One noteworthy case study of a sponsor who needed to do it all themselves is the National Cancer Institute (NCI) whose ambitious cancer Biomedical Informatics Grid (caBIG) initiative has been developing an integrated, open-source architecture (caGrid) that includes a set of tools for conducting clinical trials and exchanging data.
The caBIG program is heavily committed to using model-driven development along with CDISC and HL7 data standards to provide a comprehensive research infrastructure that ensures that interoperability and integration is built-in from the very start. Although it wasn't designed to support commercial product development, it provides a very interesting benchmark on what some sponsors may be looking for in their next generation systems. Perhaps caBIG offers a glimpse of what industry really needs in their ideal suite.
In addition to having integrated tools, we also know that sponsors—as well as regulators, researchers, and pretty much everyone—want all the data they need in one place (or at least available from a single access point). EDC systems do this for a single trial, but not so well for a full program or domain of interest. As a result, many sponsors are investing in clinical data warehouses.
Again, standards are critical because they should make it easier to bring the different types of data together. But it can be a lot of work to make existing data conform to these standards and, as we've said, the standards we have don't necessarily have all the standardization we need for all the data we're using at this point.

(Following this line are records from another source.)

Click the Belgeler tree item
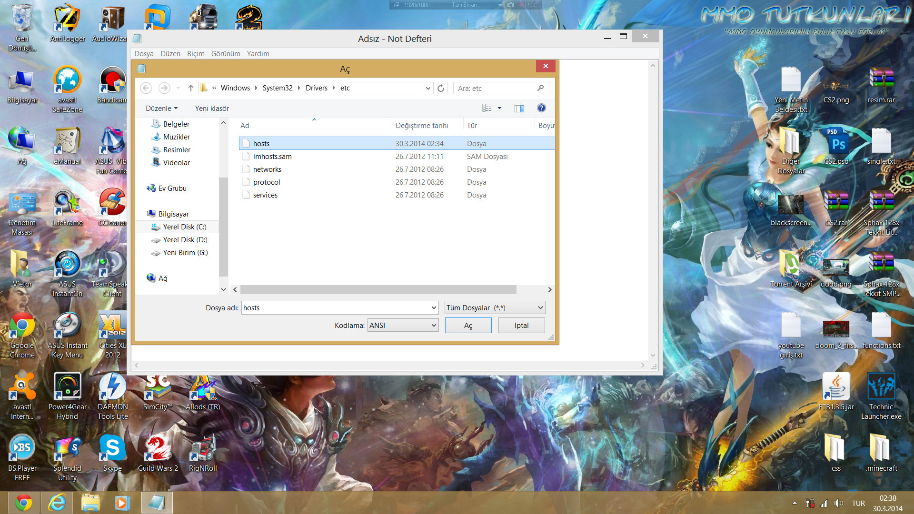This screenshot has width=914, height=514. [x=176, y=124]
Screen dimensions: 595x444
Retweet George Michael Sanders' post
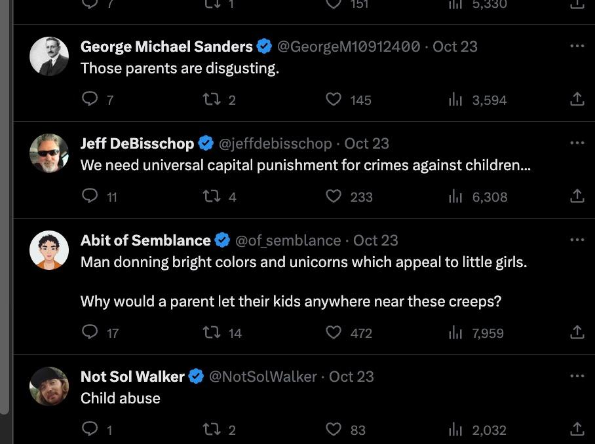[x=211, y=100]
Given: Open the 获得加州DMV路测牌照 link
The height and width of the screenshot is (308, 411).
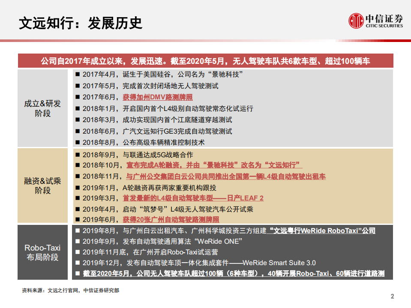Looking at the screenshot, I should [x=156, y=97].
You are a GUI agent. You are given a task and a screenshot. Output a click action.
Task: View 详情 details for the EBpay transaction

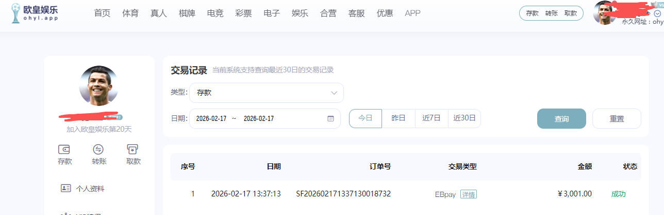pyautogui.click(x=469, y=194)
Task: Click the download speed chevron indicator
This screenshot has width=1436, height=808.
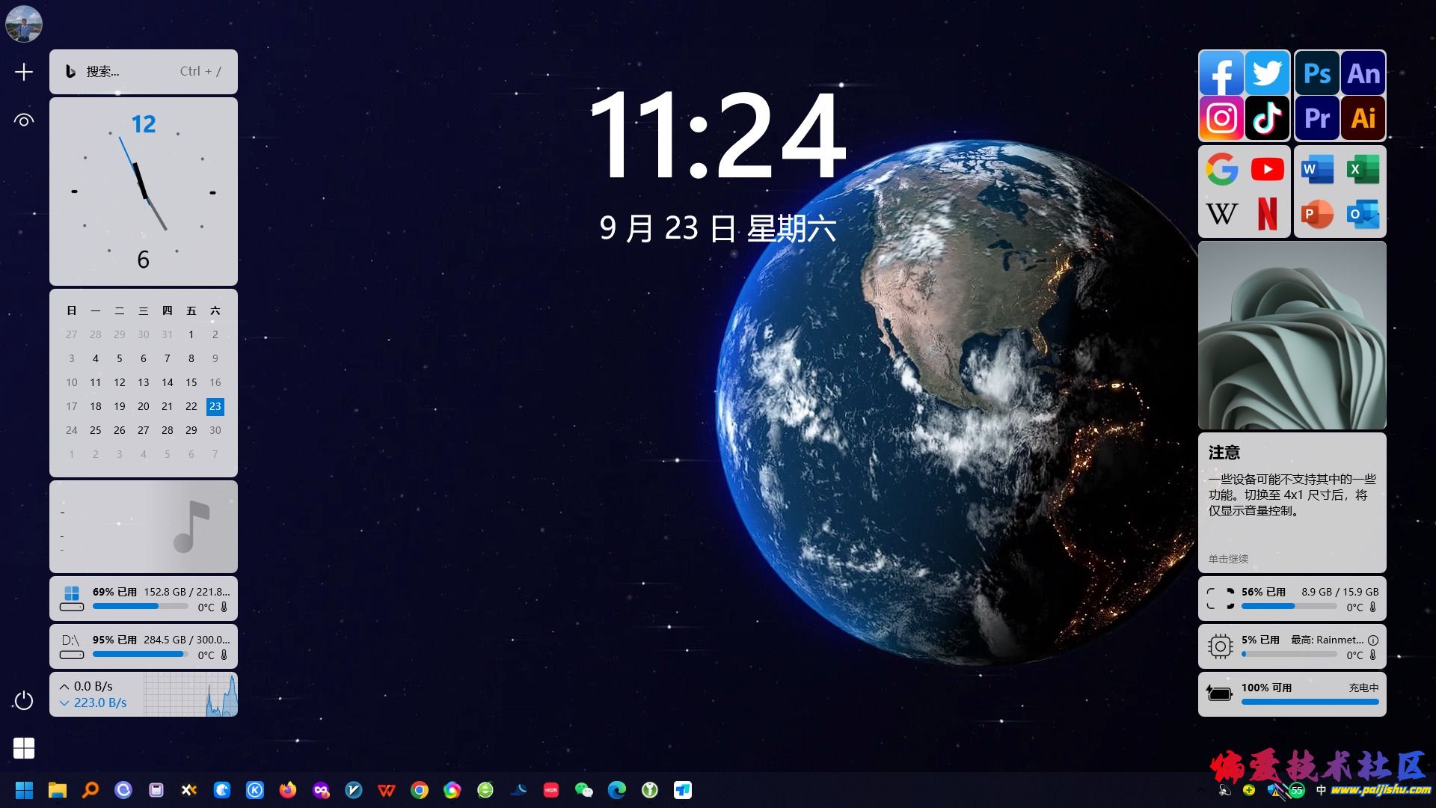Action: click(x=64, y=703)
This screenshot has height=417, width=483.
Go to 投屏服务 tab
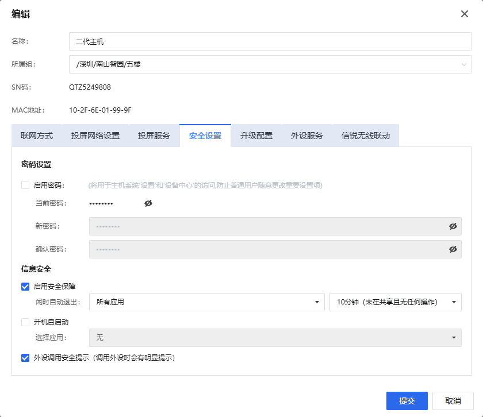pos(154,136)
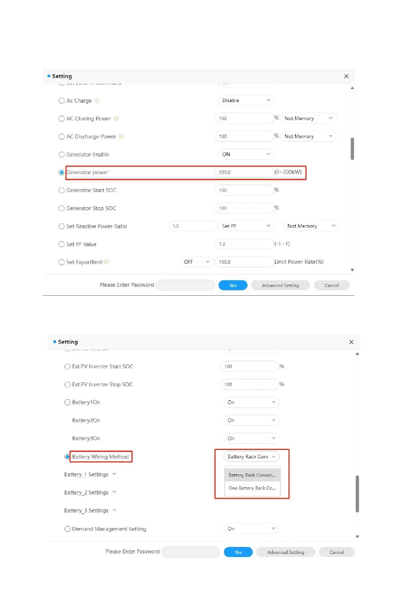
Task: Open the Generator Enable ON dropdown
Action: [x=246, y=155]
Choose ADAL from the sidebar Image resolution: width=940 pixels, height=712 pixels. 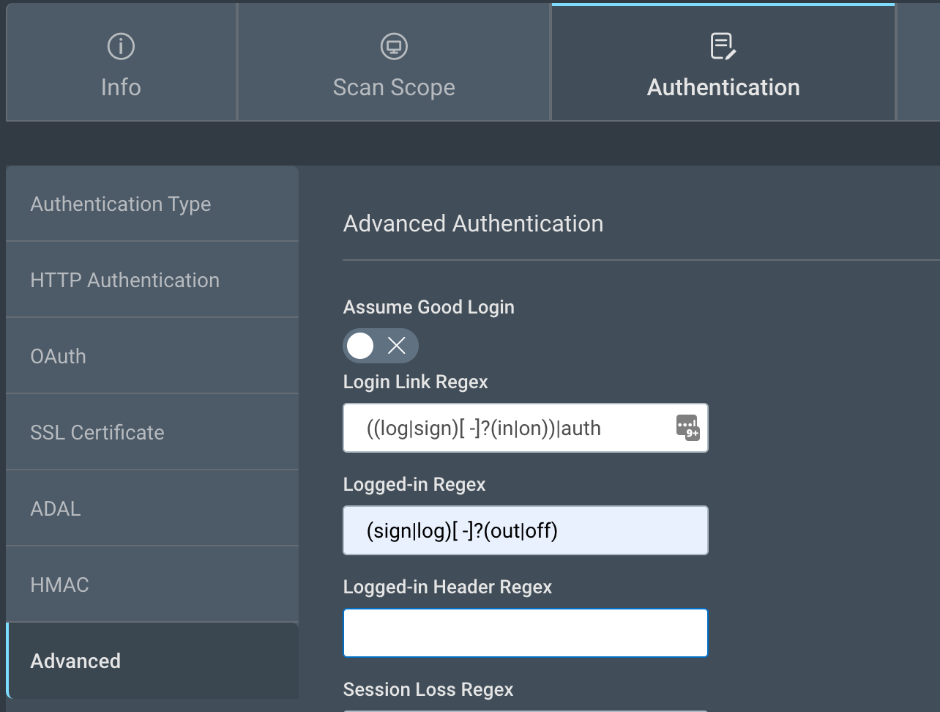pyautogui.click(x=56, y=508)
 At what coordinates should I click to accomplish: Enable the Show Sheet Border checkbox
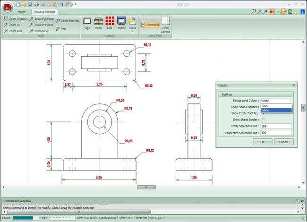tap(263, 120)
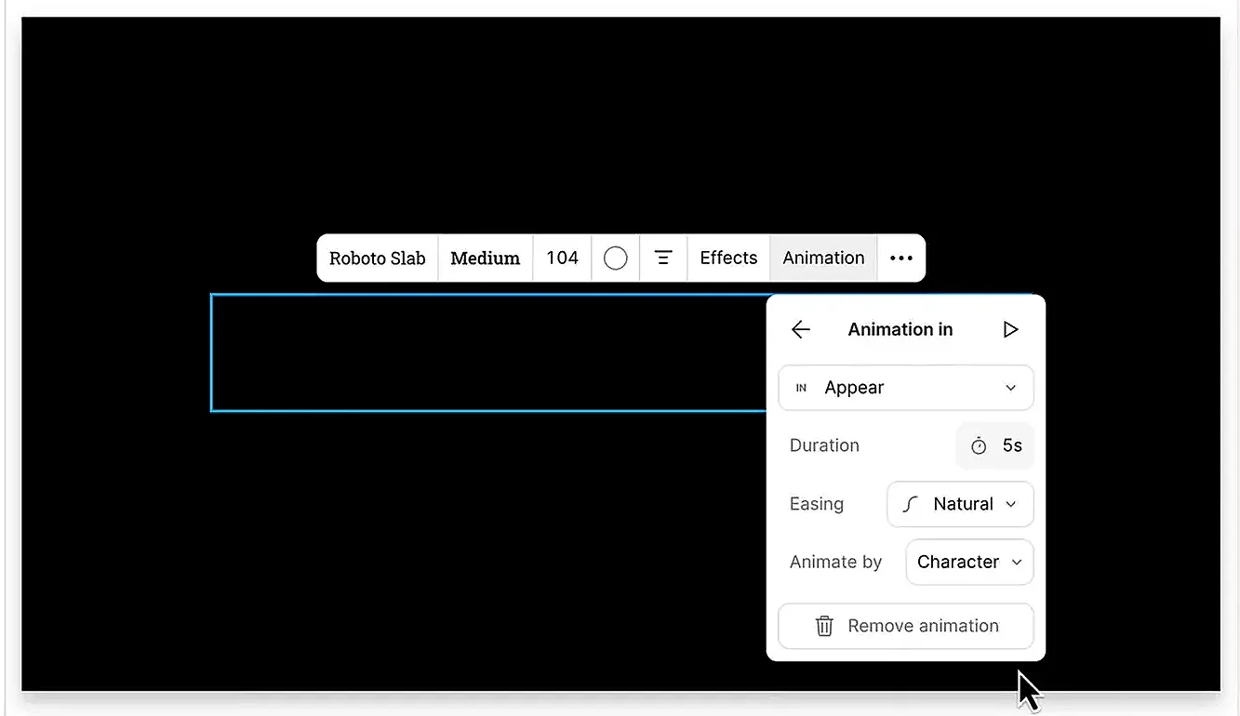This screenshot has height=716, width=1240.
Task: Click the stopwatch duration icon
Action: tap(979, 445)
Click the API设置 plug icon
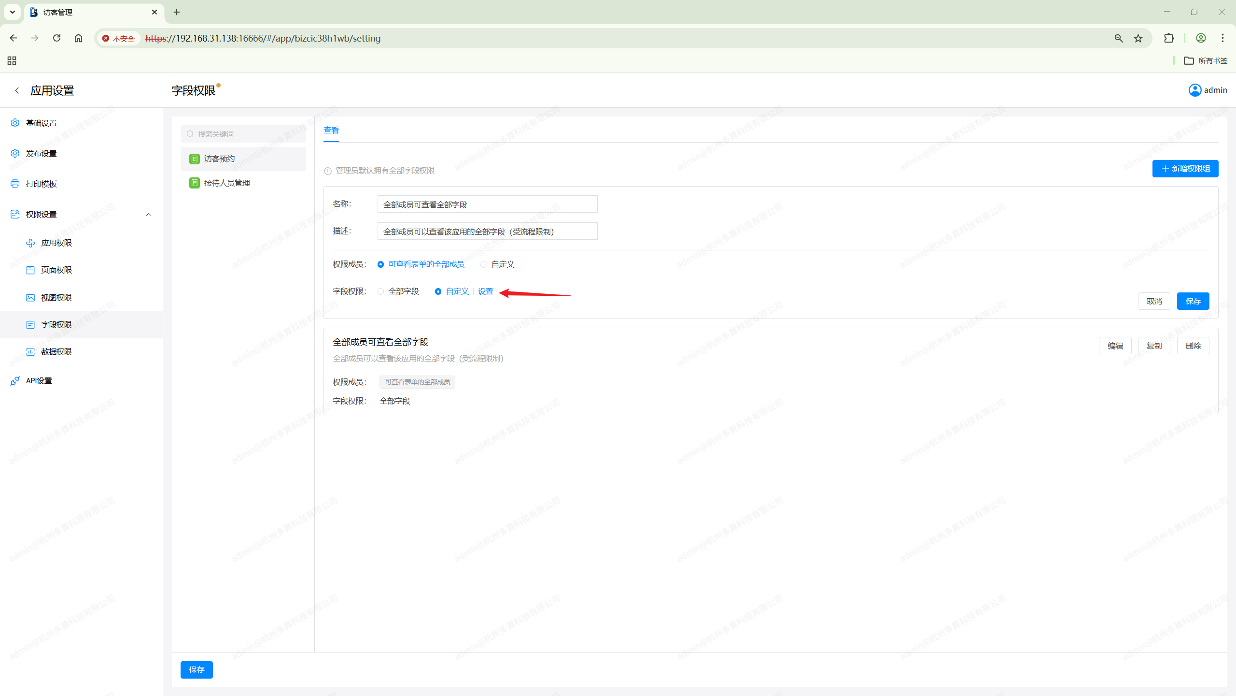The width and height of the screenshot is (1236, 696). pos(15,381)
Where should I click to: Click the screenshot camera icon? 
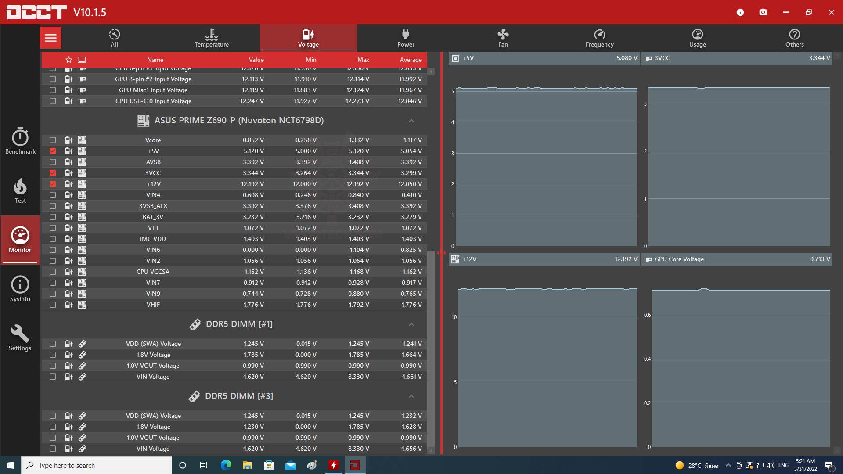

So it's incumbent upon the vendor community to prove that an integrated suite of tools really can operate on the enterprise level and fit smoothly with standards-based data repositories. And vendors must also commit to standards-compatible suite components that can be switched in and out, because it's not realistic to expect sponsors who have invested heavily to implement a particular product—with which they may be fully satisfied—to replace it just to integrate with other related tools.
We now have some evidence that such a degree of convergence is looking like it's possible. Perhaps we can actually achieve it this time, especially if sponsors and vendors work together more effectively to deliver the solutions that work for most everyone. Perhaps in our lifetime the convergence that our kids have experienced will begin to extend to our professional lives as well. And if so, the age of convergence may finally reach our world too.